Horizontal and vertical sections through the 3-D travel-time volume for well C-20 show tremendous discontinuity in travel time zones (e.g. red 5-year travel time, Figs. 17-18). The boundaries between successive time periods (i.e. 5, 10 and 20 years) can be considered 3-D capture zones, and would be suitable for designation as 3-D WHPA's. The 10-year 3-D capture volume (tube) is included in the 3-D interactive model accompanying this report (see button following Fig. 18). Travel time from the water table (red areas, Fig. 17) shows that 3-D paths terminating at C-20 within 5 years reach the water table at points a kilometer or more from the well, but do not reach the water table in the intervening area. In the 3-D view, the water table near C-20 contributes little water to the well, because of the intervening low-permeability silt facies (Qt). In addition, the 10-year travel time zone reaches to the water-table near the northern end of the PCE plume (Fig. 17), but is not present near the dogleg bend in the plume, again owing to the presence of silt facies at the water table.

Figure 17: Map view of travel time from water table to well C-20. Colors show time as indicated in color scale. PCE 100ppb outline (1995) shown for comparison. Select image to view full-sized version.

Figure 18: Side view, 3D volume showing travel time from water table to well C-20 (SW-NE section, looking NW at Hays) and hydrostratigraphic units. Location of city wells shown by blue spheres, hydrostratigraphic contacts shown by brown lines.

Relative to the 2-D model, the 3-D model provides enhanced information on several key aspects of the system. Apparent in the 3-D model are locations within the 2-D capture zone that are poor choices for monitoring (e.g. the sand-absent window in Fig. 15), sites that may not contribute to C-20 in 5 years despite being inside the 5 year 2-D capture zone, and unforeseen directions of transport (displacement of particle paths around the sand-absent zone). Again for pro-active applications (e.g. planning and land-use or WHPA designation) the 2-D view is sufficient. For responsive applications (monitoring and remediation of existing contamination), the 3-D view is extremely valuable.

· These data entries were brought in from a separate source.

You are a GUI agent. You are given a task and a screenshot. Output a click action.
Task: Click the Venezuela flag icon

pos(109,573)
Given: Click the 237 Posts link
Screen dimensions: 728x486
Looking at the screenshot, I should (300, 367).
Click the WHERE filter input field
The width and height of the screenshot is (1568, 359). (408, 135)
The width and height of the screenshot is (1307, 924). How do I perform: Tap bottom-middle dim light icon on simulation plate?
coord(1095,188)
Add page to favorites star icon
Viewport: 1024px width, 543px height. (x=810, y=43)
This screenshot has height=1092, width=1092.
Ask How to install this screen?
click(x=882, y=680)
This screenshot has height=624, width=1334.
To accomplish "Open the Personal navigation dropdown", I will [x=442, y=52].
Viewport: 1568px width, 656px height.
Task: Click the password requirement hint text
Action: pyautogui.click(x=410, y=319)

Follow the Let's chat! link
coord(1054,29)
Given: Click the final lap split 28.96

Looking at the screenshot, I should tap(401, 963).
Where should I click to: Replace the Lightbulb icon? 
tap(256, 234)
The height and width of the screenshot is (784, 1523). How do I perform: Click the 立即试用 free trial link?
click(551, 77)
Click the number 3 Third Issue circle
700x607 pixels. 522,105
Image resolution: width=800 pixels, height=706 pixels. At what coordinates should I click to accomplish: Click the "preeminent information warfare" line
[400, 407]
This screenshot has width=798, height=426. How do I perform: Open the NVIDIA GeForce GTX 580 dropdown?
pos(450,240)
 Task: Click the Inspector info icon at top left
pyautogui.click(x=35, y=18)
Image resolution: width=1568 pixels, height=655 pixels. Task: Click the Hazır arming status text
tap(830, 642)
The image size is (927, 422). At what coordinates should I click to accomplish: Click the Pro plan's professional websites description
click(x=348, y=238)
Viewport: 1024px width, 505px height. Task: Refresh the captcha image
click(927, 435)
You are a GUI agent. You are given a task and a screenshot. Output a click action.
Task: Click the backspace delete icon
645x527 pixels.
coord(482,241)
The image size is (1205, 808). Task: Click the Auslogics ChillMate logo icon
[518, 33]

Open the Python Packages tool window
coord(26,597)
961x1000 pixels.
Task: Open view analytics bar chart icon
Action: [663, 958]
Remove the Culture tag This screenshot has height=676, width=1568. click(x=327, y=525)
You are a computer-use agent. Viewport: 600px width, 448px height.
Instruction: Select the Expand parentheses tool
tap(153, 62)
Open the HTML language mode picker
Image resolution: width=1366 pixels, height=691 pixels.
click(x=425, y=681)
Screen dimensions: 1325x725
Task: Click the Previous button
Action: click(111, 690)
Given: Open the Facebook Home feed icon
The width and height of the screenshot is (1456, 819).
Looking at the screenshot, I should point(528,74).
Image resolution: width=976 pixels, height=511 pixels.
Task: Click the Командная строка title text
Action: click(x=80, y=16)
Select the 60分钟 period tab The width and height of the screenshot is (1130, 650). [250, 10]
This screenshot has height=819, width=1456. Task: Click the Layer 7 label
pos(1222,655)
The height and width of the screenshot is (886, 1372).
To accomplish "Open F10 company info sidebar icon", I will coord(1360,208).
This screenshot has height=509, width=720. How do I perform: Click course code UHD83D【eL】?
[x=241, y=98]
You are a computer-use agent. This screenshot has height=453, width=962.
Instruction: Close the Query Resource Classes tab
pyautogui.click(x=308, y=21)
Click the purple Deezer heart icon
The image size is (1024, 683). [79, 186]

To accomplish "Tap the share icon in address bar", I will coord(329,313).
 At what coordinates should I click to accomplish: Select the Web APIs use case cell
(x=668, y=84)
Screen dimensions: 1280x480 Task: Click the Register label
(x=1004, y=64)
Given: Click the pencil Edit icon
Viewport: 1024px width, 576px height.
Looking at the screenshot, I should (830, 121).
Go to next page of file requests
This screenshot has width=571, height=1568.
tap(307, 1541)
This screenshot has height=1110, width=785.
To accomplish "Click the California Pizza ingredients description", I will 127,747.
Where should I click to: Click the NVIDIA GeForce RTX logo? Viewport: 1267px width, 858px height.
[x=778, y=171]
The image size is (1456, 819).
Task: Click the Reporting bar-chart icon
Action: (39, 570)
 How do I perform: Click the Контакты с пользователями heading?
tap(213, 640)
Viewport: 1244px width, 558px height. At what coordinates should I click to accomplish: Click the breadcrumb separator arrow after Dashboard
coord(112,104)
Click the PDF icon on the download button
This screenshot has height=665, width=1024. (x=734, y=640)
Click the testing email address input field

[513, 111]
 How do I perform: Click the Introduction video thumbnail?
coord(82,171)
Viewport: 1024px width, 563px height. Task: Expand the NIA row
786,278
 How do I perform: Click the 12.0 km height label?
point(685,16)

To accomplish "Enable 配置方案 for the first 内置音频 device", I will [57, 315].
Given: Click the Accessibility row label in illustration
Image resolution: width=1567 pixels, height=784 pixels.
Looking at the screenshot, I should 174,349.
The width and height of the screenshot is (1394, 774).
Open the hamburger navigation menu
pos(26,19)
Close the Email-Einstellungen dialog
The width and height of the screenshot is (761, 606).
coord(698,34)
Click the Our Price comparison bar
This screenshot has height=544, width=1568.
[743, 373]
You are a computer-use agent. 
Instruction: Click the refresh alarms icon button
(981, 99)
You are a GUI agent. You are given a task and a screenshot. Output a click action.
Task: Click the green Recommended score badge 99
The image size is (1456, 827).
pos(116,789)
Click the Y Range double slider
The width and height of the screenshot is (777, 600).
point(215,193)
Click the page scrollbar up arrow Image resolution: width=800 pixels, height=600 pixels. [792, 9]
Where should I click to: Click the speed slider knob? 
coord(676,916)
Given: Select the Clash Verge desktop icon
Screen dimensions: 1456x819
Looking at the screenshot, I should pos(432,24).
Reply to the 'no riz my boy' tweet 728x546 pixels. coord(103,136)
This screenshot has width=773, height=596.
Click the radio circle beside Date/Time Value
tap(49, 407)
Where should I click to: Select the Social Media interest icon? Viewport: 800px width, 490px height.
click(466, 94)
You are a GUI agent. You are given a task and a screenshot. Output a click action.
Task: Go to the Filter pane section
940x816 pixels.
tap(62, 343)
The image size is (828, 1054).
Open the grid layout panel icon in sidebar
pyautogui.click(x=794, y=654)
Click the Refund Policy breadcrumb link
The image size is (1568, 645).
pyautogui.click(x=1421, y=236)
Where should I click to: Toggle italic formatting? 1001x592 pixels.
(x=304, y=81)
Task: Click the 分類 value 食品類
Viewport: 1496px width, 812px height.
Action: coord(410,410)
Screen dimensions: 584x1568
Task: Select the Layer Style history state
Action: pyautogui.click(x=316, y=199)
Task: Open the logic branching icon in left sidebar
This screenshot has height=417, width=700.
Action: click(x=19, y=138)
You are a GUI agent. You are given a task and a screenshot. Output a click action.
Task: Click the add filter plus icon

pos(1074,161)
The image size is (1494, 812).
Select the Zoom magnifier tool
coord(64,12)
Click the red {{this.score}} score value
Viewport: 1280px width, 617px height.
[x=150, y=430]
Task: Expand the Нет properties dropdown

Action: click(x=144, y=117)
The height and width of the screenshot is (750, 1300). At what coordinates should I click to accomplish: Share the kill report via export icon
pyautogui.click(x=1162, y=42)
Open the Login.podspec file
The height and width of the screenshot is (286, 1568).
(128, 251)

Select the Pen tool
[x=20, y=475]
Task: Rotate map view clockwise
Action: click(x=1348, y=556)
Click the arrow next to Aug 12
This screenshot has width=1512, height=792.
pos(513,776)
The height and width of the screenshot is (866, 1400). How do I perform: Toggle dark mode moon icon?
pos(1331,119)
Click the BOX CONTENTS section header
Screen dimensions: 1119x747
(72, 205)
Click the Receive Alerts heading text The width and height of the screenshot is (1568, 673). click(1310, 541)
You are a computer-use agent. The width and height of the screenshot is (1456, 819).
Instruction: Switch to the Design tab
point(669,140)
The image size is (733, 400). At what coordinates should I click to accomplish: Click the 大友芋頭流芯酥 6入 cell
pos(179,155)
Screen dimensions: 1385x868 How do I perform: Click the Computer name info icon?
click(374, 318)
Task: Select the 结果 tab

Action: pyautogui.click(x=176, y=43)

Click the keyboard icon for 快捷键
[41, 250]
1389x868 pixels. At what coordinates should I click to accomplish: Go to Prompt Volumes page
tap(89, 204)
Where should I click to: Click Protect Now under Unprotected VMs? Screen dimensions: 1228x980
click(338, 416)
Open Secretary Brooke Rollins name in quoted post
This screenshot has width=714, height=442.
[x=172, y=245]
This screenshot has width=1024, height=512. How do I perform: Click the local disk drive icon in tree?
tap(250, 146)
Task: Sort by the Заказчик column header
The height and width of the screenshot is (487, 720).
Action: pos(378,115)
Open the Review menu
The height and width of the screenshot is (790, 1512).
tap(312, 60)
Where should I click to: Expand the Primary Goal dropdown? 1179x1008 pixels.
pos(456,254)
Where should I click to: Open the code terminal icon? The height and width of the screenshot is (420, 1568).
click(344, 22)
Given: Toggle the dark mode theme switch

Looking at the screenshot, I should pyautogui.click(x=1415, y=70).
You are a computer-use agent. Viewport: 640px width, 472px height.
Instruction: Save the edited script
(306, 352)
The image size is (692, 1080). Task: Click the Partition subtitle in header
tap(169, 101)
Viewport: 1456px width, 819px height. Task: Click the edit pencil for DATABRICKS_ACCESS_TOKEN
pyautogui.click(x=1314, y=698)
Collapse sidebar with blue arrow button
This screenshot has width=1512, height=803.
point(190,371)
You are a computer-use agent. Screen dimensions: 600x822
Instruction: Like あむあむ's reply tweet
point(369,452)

The severe discontinuity of travel time zones at the water table results from two phenomena: variable connectivity and the semi-confined status of the sand facies. Where the confining layer (thick silt facies) is present between the water table and the Qal aquifer (thick sand facies), travel times are increased. Within the 2-D capture zones depicted in Fig. 15, the water-table terminations of the 5 and 10 year 3-D capture zones are found only where the water table lies in the sand facies (i.e. unconfined Qal, Fig. 18). The spatial relationship between the water table and the Qt-Qal contact is the primary control on the location of the water-table terminus of the 3-D capture zones. While not readily apparent before modeling began, this relationship is reasonable, since fastest-paths to the C-20 well should be primarily horizontal in the sand facies (Qal aquifer), and primarily vertical in the silt facies (Qt aquitard).

Traditional two-dimensional capture zones (i.e. projection of particle pathlines to the ground surface) for other Hays city wells are similarly affected by sand facies distribution. In particular, pathlines for particles tracked backward from wells C-17, C-29, C-30 and C-32 show gaps where the sand facies is thin (Fig. 19). Temporal changes in computed two-dimensional capture zones at Hays also reflect the influence of estimated Qal thickness (Fig. 20). For example, particles entering well C-17 within 5 years are separated by a zone of thin Qal, while at 10 years the capture zone completely surrounds the area of thin sand facies.

Figure 19: Ten-year capture zones and particle paths for all Hays city wells. Capture zones calculated by backward tracking in modpath, shown in magenta. Representative particle pathlines to 100 years shown in white, showing complete path of particle (i.e. extending beyond 10-year travel time). Hays 1987 city limit, Big Creek, and PCE 100ppb contour shown by black lines. sand facies thickness shown by color fill. UTM coordinates (meters) shown on axes.

Figure 20: Five- (magenta) and Ten- (black) year capture zones, Hays city wells. shown in magenta. Digital map of Hays city streets circa 1993 and location of Big Creek shown in brown. UTM coordinates (meters) shown on axes.